Return the rows from the beginning through the line that contains "should pyautogui.click(x=517, y=294).", copying every line unchanged and including that final line.

[START OF Records to process]

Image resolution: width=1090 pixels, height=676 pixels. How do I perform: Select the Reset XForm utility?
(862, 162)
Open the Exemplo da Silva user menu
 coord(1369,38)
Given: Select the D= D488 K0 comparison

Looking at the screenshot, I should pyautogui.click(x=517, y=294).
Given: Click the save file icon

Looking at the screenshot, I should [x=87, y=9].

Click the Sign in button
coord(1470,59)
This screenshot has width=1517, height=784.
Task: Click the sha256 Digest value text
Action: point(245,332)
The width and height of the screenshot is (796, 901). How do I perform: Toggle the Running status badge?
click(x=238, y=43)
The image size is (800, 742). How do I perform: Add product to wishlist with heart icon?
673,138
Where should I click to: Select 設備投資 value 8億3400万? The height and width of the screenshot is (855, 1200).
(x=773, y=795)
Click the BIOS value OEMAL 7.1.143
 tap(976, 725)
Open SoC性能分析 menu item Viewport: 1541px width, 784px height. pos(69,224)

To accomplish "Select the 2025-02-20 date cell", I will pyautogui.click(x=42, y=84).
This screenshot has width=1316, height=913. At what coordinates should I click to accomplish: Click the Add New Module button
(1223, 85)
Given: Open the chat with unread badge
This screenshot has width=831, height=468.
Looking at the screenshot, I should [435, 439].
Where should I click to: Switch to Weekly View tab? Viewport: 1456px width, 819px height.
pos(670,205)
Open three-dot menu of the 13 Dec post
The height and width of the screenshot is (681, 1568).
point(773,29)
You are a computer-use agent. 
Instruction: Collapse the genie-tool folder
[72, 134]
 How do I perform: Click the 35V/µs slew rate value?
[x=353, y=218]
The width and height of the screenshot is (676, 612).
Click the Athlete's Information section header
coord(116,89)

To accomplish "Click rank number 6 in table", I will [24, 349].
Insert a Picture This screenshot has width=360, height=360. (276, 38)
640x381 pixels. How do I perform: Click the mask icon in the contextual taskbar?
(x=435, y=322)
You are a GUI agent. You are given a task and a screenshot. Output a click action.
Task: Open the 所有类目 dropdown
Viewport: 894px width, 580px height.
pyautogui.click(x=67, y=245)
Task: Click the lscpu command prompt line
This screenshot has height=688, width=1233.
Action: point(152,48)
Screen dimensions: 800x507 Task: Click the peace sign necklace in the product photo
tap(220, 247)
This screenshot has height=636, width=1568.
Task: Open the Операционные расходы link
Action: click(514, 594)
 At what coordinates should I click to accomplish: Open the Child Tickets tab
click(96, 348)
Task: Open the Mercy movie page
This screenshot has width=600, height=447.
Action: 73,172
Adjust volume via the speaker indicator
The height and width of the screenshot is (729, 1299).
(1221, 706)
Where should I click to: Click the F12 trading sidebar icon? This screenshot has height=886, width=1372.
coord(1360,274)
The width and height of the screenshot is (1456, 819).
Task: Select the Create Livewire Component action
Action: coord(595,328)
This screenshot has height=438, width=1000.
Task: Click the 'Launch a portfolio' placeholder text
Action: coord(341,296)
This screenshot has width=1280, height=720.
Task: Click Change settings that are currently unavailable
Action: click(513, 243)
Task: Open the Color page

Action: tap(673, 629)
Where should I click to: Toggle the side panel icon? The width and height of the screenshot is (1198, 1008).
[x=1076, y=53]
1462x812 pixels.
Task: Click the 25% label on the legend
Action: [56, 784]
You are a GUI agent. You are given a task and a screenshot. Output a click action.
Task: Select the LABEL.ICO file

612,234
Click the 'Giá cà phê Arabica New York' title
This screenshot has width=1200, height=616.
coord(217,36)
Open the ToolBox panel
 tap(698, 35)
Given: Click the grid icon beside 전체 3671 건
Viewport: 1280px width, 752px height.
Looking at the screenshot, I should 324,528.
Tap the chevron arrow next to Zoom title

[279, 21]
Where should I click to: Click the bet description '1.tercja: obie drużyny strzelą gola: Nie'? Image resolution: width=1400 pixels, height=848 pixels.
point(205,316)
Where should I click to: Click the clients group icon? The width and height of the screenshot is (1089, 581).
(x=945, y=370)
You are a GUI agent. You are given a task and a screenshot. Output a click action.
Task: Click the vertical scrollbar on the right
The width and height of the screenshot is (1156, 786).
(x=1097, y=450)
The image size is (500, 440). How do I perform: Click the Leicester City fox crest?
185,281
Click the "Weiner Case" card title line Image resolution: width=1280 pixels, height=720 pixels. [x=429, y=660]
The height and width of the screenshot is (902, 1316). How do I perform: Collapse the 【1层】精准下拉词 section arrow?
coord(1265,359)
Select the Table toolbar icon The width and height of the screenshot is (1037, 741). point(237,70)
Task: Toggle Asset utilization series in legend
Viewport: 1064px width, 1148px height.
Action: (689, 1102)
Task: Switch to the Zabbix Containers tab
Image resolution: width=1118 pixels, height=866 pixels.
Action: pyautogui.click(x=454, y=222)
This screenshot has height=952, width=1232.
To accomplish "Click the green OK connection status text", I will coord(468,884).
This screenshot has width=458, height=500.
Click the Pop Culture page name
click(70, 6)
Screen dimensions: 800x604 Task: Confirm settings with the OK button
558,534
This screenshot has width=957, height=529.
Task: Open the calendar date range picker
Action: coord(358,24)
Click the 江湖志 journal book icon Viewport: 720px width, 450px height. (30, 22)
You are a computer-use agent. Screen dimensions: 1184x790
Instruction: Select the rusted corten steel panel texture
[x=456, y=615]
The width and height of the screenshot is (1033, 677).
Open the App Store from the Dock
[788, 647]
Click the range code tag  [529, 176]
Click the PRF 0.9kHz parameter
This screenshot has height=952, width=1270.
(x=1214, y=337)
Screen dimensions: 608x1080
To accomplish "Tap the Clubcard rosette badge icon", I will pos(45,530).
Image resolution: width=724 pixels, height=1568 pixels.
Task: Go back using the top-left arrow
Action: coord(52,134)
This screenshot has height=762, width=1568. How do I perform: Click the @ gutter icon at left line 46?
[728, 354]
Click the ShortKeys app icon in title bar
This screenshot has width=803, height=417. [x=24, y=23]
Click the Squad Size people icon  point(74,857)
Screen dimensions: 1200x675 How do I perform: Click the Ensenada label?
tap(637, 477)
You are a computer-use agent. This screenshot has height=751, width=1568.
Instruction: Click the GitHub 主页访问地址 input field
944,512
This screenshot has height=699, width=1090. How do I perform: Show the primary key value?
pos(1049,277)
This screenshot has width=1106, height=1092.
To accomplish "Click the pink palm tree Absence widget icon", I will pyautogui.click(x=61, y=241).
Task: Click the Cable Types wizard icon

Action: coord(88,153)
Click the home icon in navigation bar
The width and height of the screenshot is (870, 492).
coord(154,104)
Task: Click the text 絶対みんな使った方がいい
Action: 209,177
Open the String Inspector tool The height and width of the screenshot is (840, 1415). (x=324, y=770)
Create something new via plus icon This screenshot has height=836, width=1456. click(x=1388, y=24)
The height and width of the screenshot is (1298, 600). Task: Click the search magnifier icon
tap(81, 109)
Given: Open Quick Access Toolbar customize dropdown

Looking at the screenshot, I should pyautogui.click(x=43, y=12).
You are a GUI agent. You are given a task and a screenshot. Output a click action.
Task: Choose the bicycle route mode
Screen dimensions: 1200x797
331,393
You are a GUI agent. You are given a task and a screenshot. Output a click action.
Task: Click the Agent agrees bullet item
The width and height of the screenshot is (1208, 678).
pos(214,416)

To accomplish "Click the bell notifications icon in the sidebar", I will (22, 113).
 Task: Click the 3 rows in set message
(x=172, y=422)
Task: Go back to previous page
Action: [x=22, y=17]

[END OF Records to process]

**Response to the task**
Image resolution: width=1090 pixels, height=676 pixels. How do I perform: Select the Reset XForm utility?
(862, 162)
Open the Exemplo da Silva user menu
 coord(1369,38)
Given: Select the D= D488 K0 comparison

Looking at the screenshot, I should pyautogui.click(x=517, y=294).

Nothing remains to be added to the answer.